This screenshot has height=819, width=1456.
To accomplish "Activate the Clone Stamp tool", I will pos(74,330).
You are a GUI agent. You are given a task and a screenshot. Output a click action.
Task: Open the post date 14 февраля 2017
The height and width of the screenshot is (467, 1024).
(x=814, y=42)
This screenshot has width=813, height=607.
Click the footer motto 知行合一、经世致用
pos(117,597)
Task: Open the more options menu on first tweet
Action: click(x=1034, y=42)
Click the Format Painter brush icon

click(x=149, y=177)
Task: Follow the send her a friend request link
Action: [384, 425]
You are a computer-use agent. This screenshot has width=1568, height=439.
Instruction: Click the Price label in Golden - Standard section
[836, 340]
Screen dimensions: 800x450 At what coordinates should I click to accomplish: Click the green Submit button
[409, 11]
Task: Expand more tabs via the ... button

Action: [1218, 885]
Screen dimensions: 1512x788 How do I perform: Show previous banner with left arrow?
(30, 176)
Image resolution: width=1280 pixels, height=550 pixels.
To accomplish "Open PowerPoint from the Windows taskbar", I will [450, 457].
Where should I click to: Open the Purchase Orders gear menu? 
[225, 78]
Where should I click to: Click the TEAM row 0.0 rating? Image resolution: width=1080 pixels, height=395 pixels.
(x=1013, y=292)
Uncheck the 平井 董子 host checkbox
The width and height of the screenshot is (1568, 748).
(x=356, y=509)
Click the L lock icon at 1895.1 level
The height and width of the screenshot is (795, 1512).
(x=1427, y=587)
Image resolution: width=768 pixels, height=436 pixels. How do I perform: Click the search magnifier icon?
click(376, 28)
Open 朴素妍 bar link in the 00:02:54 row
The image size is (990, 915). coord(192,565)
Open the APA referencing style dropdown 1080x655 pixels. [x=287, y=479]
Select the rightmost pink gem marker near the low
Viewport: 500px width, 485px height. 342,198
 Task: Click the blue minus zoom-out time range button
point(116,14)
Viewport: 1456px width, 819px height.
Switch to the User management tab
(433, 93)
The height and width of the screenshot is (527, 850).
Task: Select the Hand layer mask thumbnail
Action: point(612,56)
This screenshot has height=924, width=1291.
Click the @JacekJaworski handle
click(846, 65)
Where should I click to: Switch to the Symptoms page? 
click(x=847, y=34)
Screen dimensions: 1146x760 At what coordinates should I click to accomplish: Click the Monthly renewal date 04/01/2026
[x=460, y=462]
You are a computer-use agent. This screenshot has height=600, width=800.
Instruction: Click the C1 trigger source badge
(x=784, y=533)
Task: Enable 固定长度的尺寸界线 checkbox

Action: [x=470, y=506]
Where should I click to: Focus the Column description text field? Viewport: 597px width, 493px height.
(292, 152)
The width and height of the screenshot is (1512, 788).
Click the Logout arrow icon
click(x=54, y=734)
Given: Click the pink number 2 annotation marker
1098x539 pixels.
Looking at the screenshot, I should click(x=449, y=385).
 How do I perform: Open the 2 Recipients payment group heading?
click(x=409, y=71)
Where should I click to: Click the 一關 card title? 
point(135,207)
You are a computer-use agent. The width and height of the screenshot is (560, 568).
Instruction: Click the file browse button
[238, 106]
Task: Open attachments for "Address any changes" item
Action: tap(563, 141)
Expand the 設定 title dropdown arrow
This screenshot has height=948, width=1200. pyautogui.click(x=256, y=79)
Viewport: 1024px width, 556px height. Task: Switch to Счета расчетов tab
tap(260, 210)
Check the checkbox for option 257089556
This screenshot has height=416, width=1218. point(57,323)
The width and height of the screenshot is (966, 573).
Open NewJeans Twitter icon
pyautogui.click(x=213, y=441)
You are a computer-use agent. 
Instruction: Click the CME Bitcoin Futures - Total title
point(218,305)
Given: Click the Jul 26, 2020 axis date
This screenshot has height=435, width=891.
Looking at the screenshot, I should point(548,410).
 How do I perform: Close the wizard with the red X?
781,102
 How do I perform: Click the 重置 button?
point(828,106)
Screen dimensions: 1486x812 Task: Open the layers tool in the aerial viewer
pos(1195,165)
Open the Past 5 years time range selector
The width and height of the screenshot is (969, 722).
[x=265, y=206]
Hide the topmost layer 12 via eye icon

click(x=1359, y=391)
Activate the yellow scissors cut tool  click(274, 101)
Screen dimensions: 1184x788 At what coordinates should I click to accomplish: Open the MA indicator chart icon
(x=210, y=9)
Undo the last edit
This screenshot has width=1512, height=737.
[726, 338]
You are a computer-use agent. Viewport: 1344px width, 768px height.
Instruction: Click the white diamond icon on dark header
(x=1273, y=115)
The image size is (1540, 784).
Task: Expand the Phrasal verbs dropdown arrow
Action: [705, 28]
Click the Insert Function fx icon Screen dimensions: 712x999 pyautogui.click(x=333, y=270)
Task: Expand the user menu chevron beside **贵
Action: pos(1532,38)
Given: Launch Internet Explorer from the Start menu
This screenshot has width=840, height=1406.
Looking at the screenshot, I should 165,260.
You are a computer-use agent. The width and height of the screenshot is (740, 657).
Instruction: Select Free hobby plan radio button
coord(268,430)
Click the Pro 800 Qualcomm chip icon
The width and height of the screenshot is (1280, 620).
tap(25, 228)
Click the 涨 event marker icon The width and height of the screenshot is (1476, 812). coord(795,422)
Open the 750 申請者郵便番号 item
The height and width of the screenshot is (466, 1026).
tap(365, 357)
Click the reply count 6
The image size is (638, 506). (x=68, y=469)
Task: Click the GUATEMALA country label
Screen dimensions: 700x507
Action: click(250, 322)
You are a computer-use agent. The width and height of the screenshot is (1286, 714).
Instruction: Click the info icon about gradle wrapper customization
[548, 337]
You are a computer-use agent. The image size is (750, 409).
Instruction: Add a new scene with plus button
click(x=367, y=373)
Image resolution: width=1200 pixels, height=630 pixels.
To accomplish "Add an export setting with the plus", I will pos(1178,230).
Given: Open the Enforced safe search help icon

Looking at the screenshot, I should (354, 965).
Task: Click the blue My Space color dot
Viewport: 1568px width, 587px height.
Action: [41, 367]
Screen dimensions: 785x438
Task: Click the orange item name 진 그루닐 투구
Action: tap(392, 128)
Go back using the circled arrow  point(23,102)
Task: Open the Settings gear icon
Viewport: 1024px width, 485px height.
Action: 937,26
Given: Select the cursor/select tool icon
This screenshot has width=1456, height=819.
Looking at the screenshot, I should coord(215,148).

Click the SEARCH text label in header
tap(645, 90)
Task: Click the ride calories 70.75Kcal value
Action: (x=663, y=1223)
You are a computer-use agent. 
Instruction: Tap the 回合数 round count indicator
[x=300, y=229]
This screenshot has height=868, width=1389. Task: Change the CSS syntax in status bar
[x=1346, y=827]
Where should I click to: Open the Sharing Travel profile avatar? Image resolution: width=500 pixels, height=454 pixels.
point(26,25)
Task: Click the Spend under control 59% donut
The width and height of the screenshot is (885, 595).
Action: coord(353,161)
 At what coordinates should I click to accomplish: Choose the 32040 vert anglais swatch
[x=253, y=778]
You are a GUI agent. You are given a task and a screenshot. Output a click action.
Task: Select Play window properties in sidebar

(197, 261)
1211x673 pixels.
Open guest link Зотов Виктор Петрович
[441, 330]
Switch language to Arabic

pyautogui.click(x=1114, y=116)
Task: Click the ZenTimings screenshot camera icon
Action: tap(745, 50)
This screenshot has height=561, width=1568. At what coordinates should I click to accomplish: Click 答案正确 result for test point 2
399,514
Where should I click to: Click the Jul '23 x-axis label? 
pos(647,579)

▬▬▬▬▬▬

- EXERCISE REQUIREMENTS
Note how many lines of the material contain the string "from". Then report that number by itself.

- REPLY TO THE TASK
2